The advantage of this model is in its being first order. However, a slight difference between the actual dynamics and the modeled process will result in a lag with the tracked object.

Import required packages:

>>> from c4dynamics.filters import kalman
>>> from matplotlib import pyplot as plt
>>> import c4dynamics as c4d

Let’s run a filter.

First, since the covariance matrices are constant we can utilize the steady state mode of the filter.
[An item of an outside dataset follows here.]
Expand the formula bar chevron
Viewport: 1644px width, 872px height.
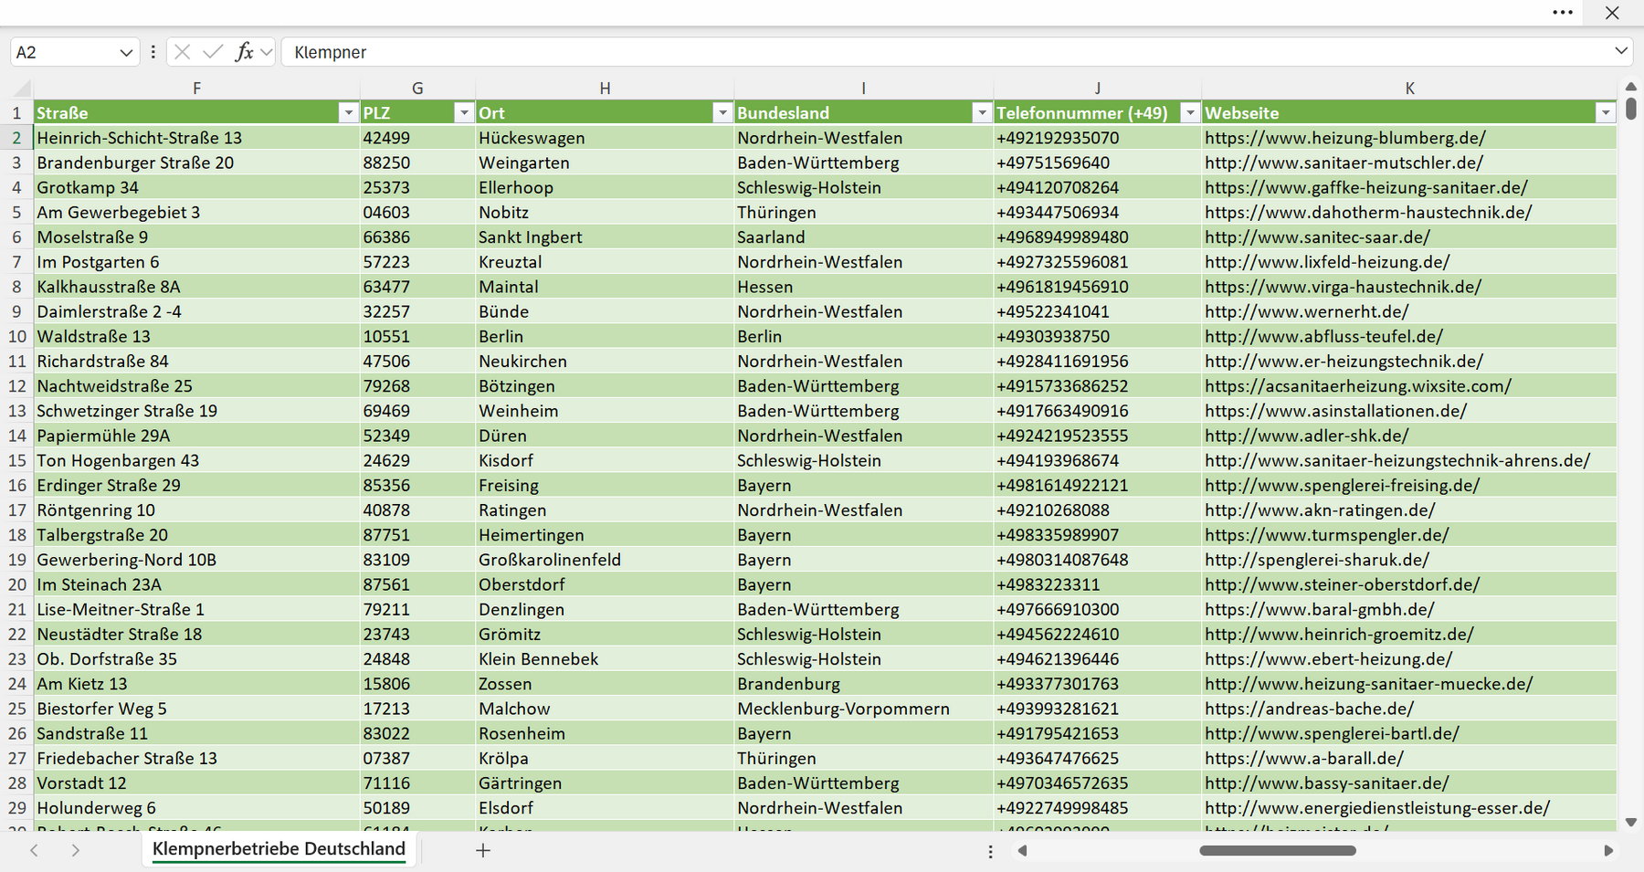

This requires initalization with the respective flag:

>>> v = 150
>>> sensor_noise = 200
>>> kf = kalman({'x': 0}, P0 = 0.5**2, F = 1, G = v, H = 1
...                         , Q = 0.05, R = sensor_noise**2, steadystate = True)
>>> for t in range(1, 26): #  seconds.
...   # store for later
...   kf.store(t)
...   # predict + correct
...   kf.predict(u = 1)
...   kf.detect = v * t + np.random.randn() * sensor_noise
...   kf.storeparams('detect', t)

Recall that a kalman object, as subclass of the state, encapsulates the process state vector:

>>> print(kf)
[ x ]

It can also employ the plot or any other method of the state class:

>>> kf.plot('x')  
>>> plt.gca().plot(*kf.data('detect'), 'co', label = 'detection')   
>>> plt.gca().legend()    
>>> plt.show()
../_images/steadystate.png

Let’s now assume that as the train moves farther from the station, the sensor measurements degrade.

The measurement covariance matrix therefore increases accordingly, and the steady state mode cannot be used:

>>> v = 150
>>> kf = kalman({'x': 0}, P0 = 0.5*2, F = 1, G = v, H = 1, Q = 0.05)
>>> for t in range(1, 26): #  seconds.
...   kf.store(t)
...   sensor_noise = 200 + 8 * t
...   kf.predict(u = 1)
...   kf.detect = v * t + np.random.randn() * sensor_noise
...   kf.K = kf.update(kf.detect, R = sensor_noise**2)
...   kf.storeparams('detect', t)
../_images/varying_r.png

Methods

kalman.predict([u, Q])

Predicts the filter's next state and covariance matrix based on the current state and the process model.

kalman.update(z[, R])

Updates (corrects) the state estimate based on the given measurements.

kalman.store([t])

Stores the current state and diagonal elements of the covariance matrix.